Troubleshooting Intermittent Ceph Instability Caused by a Faulty Network Interface

Recently ran into an issue where a Ceph cluster started showing intermittent instability that initially looked like a higher-level networking or service problem, but ultimately turned out to be a failing network interface.

Wanted to share the troubleshooting process because the symptoms can easily send you in the wrong direction.

Symptoms Observed

The environment showed several intermittent issues including:

  • Ceph HEALTH_WARN messages
  • Slow ops
  • Storage latency spikes
  • VM responsiveness issues
  • Packet loss/intermittent communication
  • OSD recovery/rebalancing activity
  • Interfaces occasionally flapping up/down

At first glance, it looked like:

  • DNS instability
  • DHCP issues
  • Ceph service problems
  • cluster communication bugs

However, the actual issue ended up being at the physical network layer.


First Step: Check Ceph Health

Start by validating the cluster state:

ceph -s

Look for:

  • degraded OSDs
  • heartbeat warnings
  • slow ops
  • network-related health warnings

This helps determine whether the issue is isolated or affecting cluster-wide communication.


Check Network Interface Status

Validate all interfaces are behaving normally:

ip link

or:

nmcli device status

Things to watch for:

  • interfaces repeatedly disconnecting/reconnecting
  • unexpected failovers
  • interfaces stuck in degraded states

The Step That Actually Identified the Problem

The issue became obvious after checking interface counters:

ip -s link

Specifically:

  • dropped packets
  • RX/TX errors
  • overruns
  • carrier errors

In this case, the dropped packet counter was rapidly increasing during normal operation.

Example:

RX errors: 15234
TX errors: 0
dropped: 9821

That strongly pointed toward:

  • failing NIC
  • bad cable
  • bad transceiver
  • switch port issue
  • hardware instability

Monitor for Link Flapping

Another useful step:

journalctl -f

or:

dmesg -w

Watch for:

  • Link is Down
  • Link is Up
  • carrier lost
  • NIC reset messages

Repeated flapping is usually a major clue that the issue is physical/network related instead of Ceph itself.


Monitor Interface Statistics Live

This was also helpful:

watch -n 1 cat /proc/net/dev

This makes it easy to watch:

  • dropped packets
  • interface errors
  • abnormal traffic behavior

in real time while the cluster is under load.


Isolating the Faulty Port

After identifying the suspected interface, temporarily disabling it helped confirm the issue.

Example:

sudo ip link set <interface> down

Once the interface was disabled:

  • dropped packets stopped increasing
  • cluster communication stabilized
  • Ceph recovery behavior normalized
  • storage latency improved

Additional Validation

After disabling the interface:

ip link show <interface>

Expected:

state DOWN

Then re-check cluster health:

ceph -s

Look for:

  • stabilized OSD communication
  • reduced slow ops
  • recovery progressing normally

Main Takeaway

The biggest lesson from this issue:

Ceph instability is not always a Ceph problem.

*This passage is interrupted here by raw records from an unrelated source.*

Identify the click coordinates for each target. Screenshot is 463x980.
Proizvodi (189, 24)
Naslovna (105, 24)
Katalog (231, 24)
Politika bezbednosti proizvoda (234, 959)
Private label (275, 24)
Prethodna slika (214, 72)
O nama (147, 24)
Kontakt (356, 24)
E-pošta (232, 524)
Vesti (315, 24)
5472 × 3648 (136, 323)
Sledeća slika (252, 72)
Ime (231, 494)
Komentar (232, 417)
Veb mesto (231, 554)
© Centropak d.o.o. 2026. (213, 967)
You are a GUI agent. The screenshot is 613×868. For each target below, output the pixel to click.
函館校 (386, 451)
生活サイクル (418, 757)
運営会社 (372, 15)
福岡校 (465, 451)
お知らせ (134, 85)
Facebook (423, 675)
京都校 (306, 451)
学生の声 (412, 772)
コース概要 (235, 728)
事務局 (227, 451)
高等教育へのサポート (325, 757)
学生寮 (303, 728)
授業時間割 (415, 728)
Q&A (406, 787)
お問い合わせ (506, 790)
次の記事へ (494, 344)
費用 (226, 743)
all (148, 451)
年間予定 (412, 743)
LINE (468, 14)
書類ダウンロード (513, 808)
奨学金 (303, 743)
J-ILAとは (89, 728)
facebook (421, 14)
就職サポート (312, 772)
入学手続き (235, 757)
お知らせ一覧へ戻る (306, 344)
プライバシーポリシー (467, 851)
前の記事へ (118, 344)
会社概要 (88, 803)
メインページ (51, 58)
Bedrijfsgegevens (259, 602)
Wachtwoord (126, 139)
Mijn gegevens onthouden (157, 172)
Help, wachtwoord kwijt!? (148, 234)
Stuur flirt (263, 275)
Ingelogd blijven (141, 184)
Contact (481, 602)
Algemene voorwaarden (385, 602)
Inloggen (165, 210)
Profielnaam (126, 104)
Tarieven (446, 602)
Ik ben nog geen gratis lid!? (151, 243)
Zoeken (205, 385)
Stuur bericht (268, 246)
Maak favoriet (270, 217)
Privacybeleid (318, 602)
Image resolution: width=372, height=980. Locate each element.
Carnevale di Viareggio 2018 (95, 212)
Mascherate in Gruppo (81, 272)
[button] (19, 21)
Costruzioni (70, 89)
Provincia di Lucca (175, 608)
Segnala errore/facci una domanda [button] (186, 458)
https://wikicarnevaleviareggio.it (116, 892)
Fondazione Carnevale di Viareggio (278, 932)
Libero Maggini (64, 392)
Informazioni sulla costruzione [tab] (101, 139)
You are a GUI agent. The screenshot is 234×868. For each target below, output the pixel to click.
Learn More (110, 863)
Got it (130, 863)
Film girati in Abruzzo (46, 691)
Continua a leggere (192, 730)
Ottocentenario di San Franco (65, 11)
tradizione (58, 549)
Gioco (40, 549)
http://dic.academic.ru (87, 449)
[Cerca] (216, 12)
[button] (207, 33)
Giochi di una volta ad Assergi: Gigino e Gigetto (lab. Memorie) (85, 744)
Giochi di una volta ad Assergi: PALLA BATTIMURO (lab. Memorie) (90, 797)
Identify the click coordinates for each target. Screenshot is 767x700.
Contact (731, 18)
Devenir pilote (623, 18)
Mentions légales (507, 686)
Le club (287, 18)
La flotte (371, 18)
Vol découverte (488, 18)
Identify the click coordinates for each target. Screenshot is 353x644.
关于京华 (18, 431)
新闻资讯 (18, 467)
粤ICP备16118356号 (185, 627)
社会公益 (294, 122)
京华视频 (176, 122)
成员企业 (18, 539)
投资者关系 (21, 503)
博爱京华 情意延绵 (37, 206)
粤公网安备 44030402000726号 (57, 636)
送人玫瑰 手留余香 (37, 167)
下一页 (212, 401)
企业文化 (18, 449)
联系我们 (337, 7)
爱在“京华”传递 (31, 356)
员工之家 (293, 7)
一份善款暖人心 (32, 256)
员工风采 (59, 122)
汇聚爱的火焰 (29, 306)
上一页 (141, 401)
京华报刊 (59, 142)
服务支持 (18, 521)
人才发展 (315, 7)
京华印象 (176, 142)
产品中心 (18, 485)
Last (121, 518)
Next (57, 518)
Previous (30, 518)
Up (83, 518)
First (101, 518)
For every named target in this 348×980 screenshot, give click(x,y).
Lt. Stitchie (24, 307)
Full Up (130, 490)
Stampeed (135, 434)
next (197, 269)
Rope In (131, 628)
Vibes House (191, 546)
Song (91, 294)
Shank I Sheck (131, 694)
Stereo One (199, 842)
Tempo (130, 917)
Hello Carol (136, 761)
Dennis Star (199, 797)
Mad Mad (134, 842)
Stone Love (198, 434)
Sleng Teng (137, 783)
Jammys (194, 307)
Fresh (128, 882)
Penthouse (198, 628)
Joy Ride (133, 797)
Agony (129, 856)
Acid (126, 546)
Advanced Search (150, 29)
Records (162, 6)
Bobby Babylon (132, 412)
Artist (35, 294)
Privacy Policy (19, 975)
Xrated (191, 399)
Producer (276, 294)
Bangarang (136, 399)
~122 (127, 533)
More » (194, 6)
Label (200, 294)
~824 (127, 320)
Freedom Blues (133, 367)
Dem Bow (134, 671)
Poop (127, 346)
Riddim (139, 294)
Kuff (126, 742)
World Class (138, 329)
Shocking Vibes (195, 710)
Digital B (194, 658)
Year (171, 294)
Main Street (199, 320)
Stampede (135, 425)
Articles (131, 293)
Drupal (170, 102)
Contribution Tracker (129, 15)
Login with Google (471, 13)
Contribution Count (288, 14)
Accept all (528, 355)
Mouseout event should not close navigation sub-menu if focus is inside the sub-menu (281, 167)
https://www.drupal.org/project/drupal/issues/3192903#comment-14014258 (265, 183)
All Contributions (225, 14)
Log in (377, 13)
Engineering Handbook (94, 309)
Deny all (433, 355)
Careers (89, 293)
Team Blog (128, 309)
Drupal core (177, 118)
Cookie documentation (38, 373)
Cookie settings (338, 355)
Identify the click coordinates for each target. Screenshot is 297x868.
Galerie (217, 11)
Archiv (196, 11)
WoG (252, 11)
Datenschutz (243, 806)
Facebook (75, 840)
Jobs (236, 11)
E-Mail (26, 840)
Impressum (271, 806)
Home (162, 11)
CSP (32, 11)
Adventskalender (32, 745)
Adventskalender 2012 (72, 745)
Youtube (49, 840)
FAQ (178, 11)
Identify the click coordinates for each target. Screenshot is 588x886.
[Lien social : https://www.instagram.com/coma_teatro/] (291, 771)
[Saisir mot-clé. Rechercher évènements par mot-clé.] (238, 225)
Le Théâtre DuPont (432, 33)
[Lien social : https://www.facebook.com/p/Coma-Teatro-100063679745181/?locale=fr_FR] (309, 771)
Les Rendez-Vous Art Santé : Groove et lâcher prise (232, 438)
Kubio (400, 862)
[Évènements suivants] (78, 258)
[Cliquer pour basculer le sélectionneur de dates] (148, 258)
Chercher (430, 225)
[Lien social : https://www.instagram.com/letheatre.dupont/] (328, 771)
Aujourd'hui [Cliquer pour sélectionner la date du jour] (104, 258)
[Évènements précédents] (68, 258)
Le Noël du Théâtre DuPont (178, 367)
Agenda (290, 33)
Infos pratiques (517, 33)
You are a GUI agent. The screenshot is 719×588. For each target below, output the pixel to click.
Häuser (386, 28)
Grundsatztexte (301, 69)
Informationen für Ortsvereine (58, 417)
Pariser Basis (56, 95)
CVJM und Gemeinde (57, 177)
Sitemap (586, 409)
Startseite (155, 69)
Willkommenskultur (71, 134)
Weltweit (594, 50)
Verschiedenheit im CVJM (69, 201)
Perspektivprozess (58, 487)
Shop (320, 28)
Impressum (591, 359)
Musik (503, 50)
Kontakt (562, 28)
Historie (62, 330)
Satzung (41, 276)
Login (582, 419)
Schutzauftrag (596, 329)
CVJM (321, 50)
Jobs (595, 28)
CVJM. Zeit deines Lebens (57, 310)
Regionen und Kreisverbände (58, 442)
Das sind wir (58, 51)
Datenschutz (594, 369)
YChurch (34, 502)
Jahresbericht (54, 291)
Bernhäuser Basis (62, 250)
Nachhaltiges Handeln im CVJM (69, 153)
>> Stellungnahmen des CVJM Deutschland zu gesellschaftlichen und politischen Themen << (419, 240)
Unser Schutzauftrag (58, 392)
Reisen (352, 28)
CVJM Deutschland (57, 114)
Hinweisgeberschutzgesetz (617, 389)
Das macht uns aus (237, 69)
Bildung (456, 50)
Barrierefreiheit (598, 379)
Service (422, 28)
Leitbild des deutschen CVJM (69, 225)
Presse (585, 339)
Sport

It’s easy to immediately start troubleshooting:

  • DNS
  • DHCP
  • authentication
  • Ceph services
  • storage daemons

But physical network instability can create symptoms that look like higher-level application failures.

Checking interface counters early during troubleshooting can save a huge amount of time.

Especially:

  • dropped packets
  • RX/TX errors
  • link flapping

before diving deeper into Ceph-specific troubleshooting.